A ways back while I was implementing a vintage cocktail program at notable French restaurant,  the chef, who happens to be a James Beard Award winner and an avid cocktail enthusiast, made a very interesting observation while sipping on his Natural Daiquiri(a simple combination of white rum, fresh lime juice, and sugar).  To make truly great cocktails, you have a very small margin of error, smaller even, than that of preparing a dish on the line, and precise measurement in coordination with the use of only the finest ingredients is paramount the ultimate quality of the final product.  Further, the smaller the number of ingredients in a mixed drink, the more important perfect measurement becomes as even the slightest misproportion can take drinks like a Daiquiri, a Manhattan, or even a Cosmo (and yes, I believe that when made in perfect proportion, the Cosmopolitan is a yummy drink) from a memorable cocktail experience to a something strong, yet forgettable in the span of little more than a quarter of an oz.

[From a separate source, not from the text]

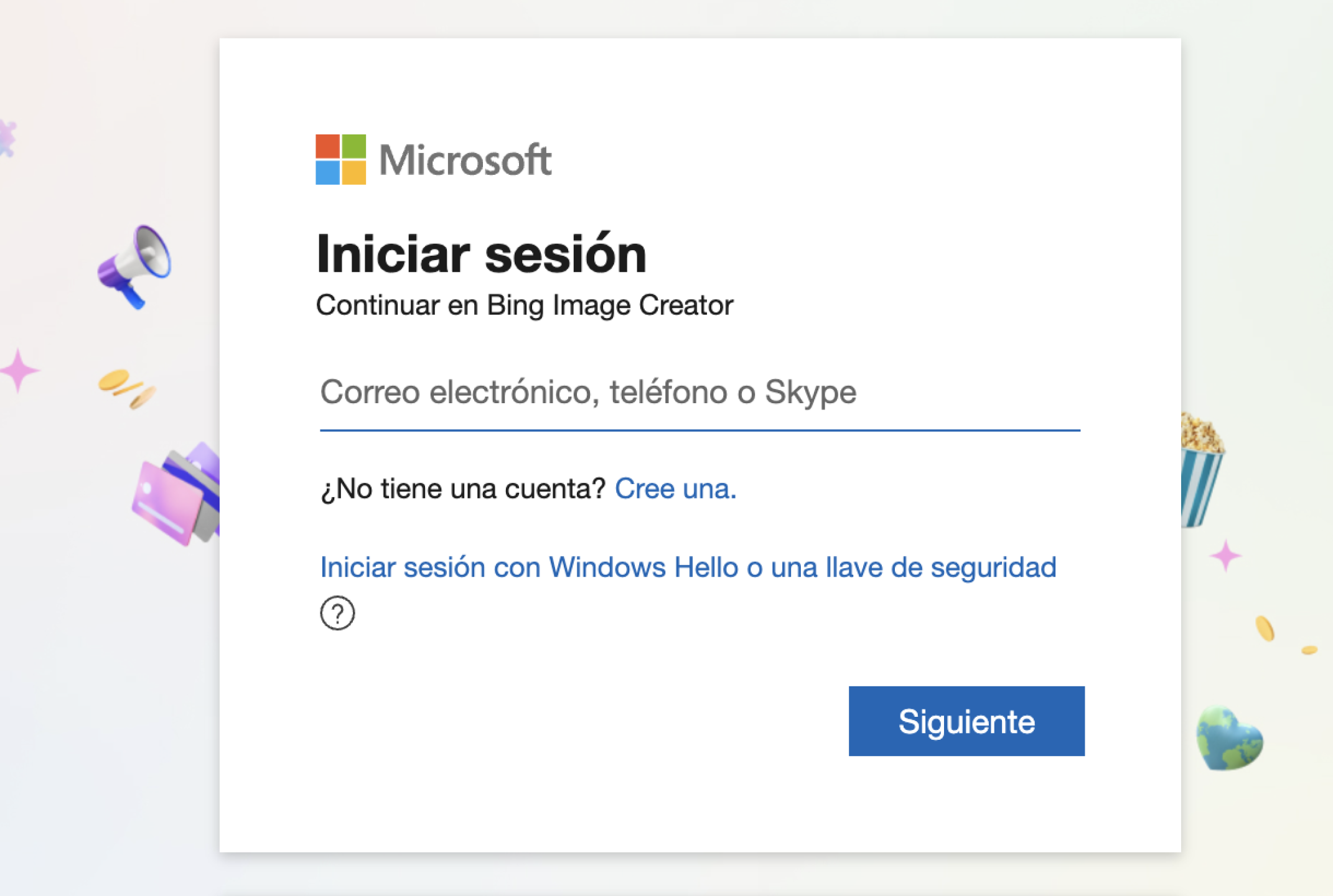This screenshot has width=1333, height=896.
Task: Click the large gold coin above the globe
Action: [1265, 628]
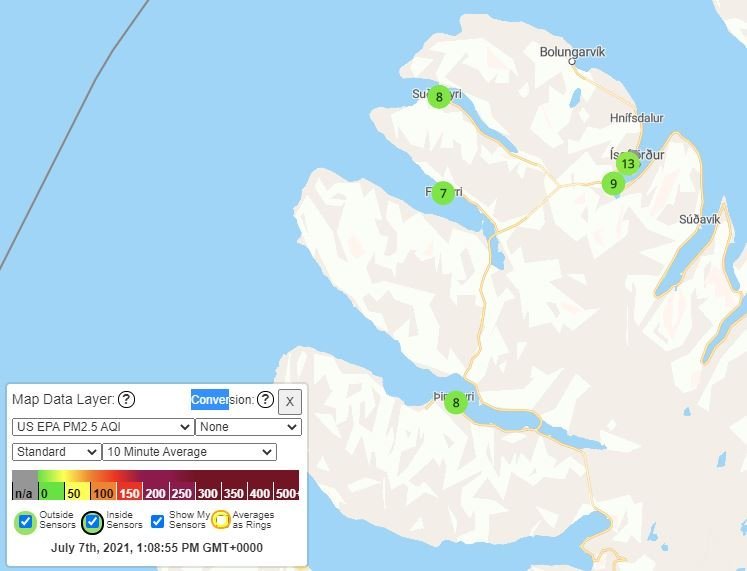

Now, I know we are really in cocktail geek territory here, but folks, I believe our friend is right on the money and this conversation reaffirmed my belief that if we truly want to offer each and every one of friends/guests the best cocktails we can muster, we will have to reacquaint ourselves with a little tool most of us bartenders love to hate: The jigger.

Now, for most of us who have spent any time behind the stick, the word J-I-G-G-E-R reads more like a 4 letter word and I understand the disdain.  Most bartenders see the jigger as a form of “training wheels”, not too mention a hinderance to quick cocktail production.  On top of that, a lot of guests view it purely as a way to limit the amount of “fun going into their glass”.

But I am talking strictly about cocktails here, not your common well drink or straight spirit where, yes, you can, certainly argue, the value in the drink, for most people, probably lies more in the quantity(and the brand) than anything else.

The value in a cocktail, though, is something totally different and I say, in full confidence, that the average imbiber will take a perfectly balanced cocktail that dances cleanly and crisply across the palate, than one that is strong, served in a giant glass, and completely out of balance.

Most cocktail enthusiasts would probably agree, a cocktail is about the magic that comes forth from the perfect marriage of several ingredients to create a new and exciting flavor profile.  And this, my friends, most definitely requires precision.  Further, at $10.00 a pop, why shouldn’t a guest expect the same consistency from a cocktail as they would in a glass of wine at the same price point.

So, for the 8 years, I decided to put my money where my mouth is, having not only required of myself the use of a jigger for all precision cocktails, but begun the use of jiggers for all concepts and clients.

Do I face resistance?

Of course,, but after several tastings and trainings the proof was definitely in the pudding.  Each and every one of the bartenders I have worked with agreed that, yes, missing the proper proportion by even that quarter oz. changed the cocktail a great deal and the level of consistency they gained with the jigger was worth the stretch.  Checking back with the very same bartenders, I have found that they actually learned to love the jigger and the confidence and professionalism it afforded them.

Alright, so for all of you mulling over the heresy of using a jigger, humor me, and give it a try for a day or two.  Heck, make it even easier on yourself; try simply measuring the juices and modifying agents(which is what I recommend for a busy bar), which, in smaller proportions, make the biggest difference in the final product, while continuing to free pour the base spirit; a win/win situation for everyone.